Our panel is in agreement:
- Allografts (cadaver) grafts are probably a poor choice in an athletic population.
- Hamstring grafts are a good choice, but might cause weakness – if both of them are used.
- Patella tendon grafts are also a strong choice, but might raise the risk of residual pain in the front of the knee.
Which ACL graft is best for you? That’s a good question to ask your surgeon, and hopefully these experts have given you some key points to review with your experienced ACL surgeon.
The participants :
D.G.: Dr David Geier : Twitter: @DrDavidGeier ; Website
J. B.: Dr Jeff Berg: Twitter: @DrJeffBerg ; Website
D.O.: Dr Derek Ochiai: Twitter: @DrDerekOchiai ; Website
S.M.: Dr. Steve Mora: Twitter: @myorthodoc ; Website
S.S: Dr Scott Slattery: Twitter: @sportscaduceus ; Website:
My 13 year old daughter has a complete middle tear of the ACL and her growth plates are just about closed if not completely closed. Can you tell me if the hamstring graft is a good choice and if not, why? On average, how long does it typically take to make a full recovery before even considering a return to the soccer field?
Howard J. Luks, MD says
Hamstring grafts have a slightly higher failure rate. In addition… Females tend to be “quadriceps dominant” so taking the hamstrings can create a further imbalance due to hamstring weakness.
In the end… a well done patella tendon graft or hamstring graft function well… but the patella tendon graft has a higher risk of long term anterior knee pain… and the hamstring has the risk of weakness and a slightly higher failure rate. This requires a long talk with your surgeon.
Hello Dr. Howard,
I’m 18 years old and recently tore my ACL and have a complex tear on my lateral meniscus. What do you think I should do with my meniscus ; repair or reconstruct? Also would you choose a auto graft or allograft ? I know most doctors recommend hamstring autografts, but why? I had a friend (female) who got an allograft done and said it worked fine, it also helped her to get back into her sport quickly. I plan on playing physical sports for the rest of my life, or at least as long as my body allows me. I just need help making the right choice, I want a well balanced option ( Low risk of re-tearing with low pain and great mobility.)
Howard J. Luks, MD says
At your age we repair almost all tears. Especially in the setting of an ACL reconstruction. Many tears will heal so it’s worth having the tear sutured back together — or left in place after the ACL surgery to heal on its own.
Allografts at your age are not a good idea at all.
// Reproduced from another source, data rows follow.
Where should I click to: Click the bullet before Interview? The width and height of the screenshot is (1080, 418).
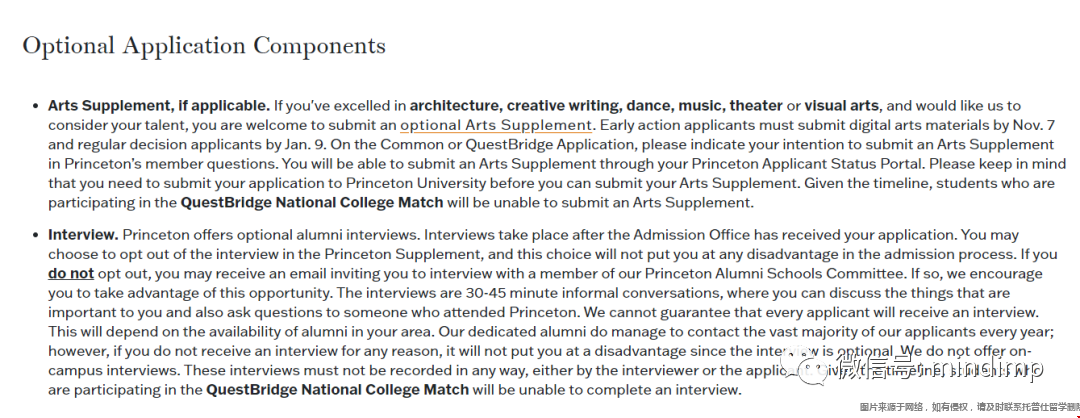tap(35, 235)
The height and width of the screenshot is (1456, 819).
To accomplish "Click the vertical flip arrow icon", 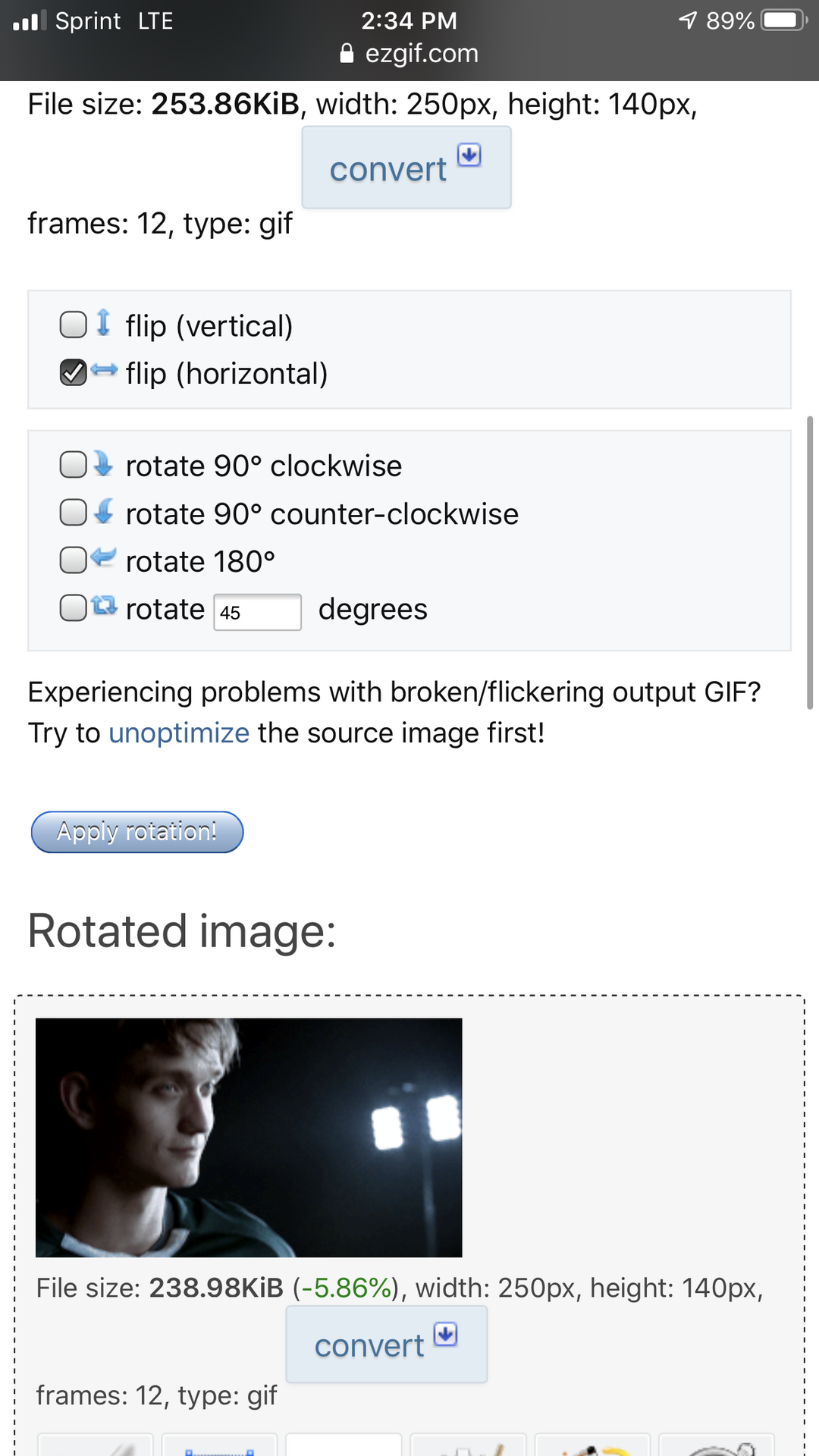I will (x=104, y=323).
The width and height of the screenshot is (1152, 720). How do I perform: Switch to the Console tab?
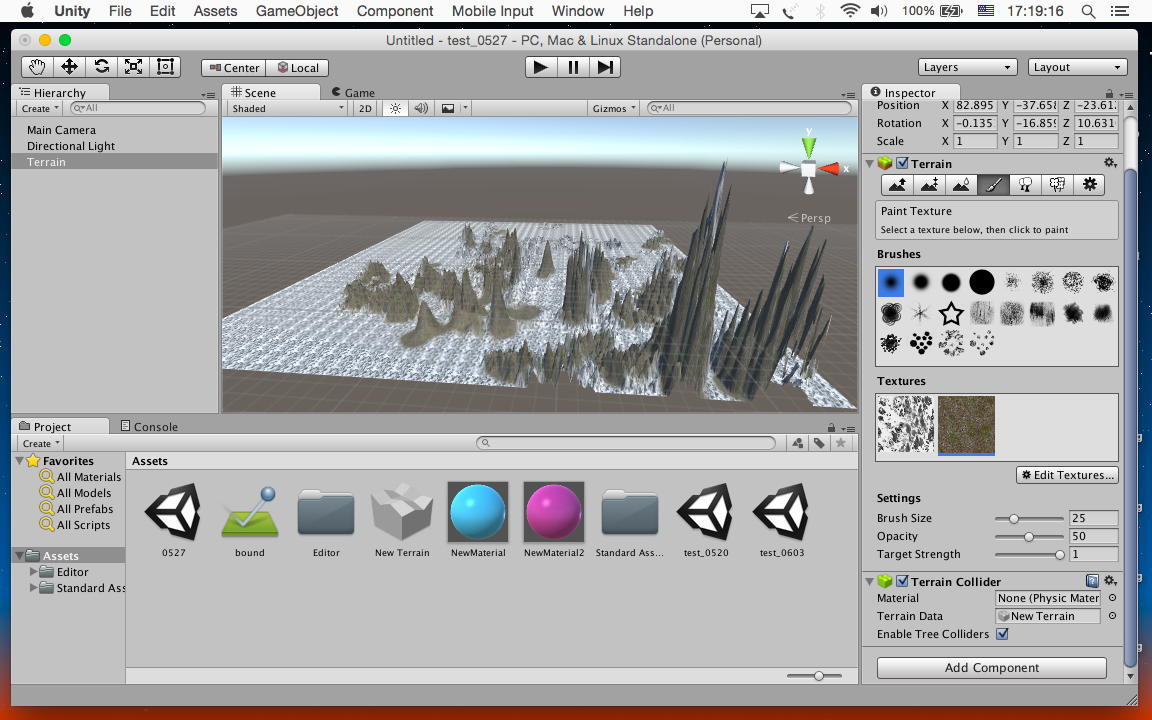click(x=149, y=426)
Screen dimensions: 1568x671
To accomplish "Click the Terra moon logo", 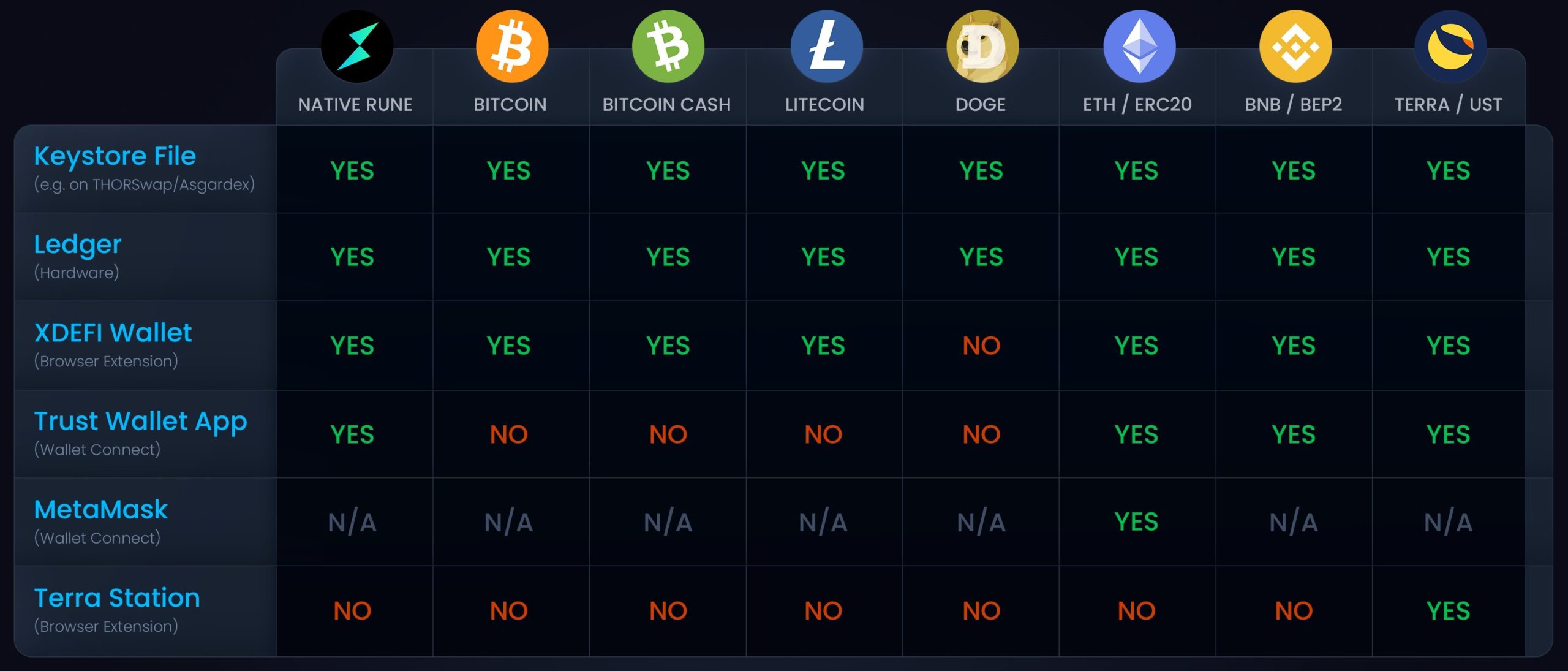I will click(1450, 47).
They do not get you back to sports earlier … and they have between a 35-50% reported failure rate in your age group.
Hi, I am a 34 year old female, very active rock climber, and have just recently torn my ACL, but all my other ligaments are intact. Do some people choose to not have surgery and is that ever recommended? I know with the active lifestyle I live, surgery is recommended due to the risk of tearing the others and not being able to do the physical activities that you once did. But I also just heard a story of a friend that lived a very active lifestyle and didn’t even know she had a torn ACL. If you have all the other ligaments, do you ever recommend not having surgery?
I am also debating between the Patella Tendon and Hamstring. My doctor recommended the hamstring and I’m leaning in that direction, but I hadn’t heard about the imbalance in females between the quadriceps and hamstring. For a 34 year old female, what are your thoughts on which one to get?
Howard J. Luks, MD says
Hi Leia …
The issue with not reconstructing your knee is that you may find out that your knee is unstable at a very dangerous time. We can watch and wait on many athletes to see if their knee is stable or unstable. I’m not saying that you should definitely have surgery or not… I’m saying that your chosen activities and desire to continue to do them should enter into the decision making. If hamstring weakness will affect your ability to climb then it might not be a great graft choice.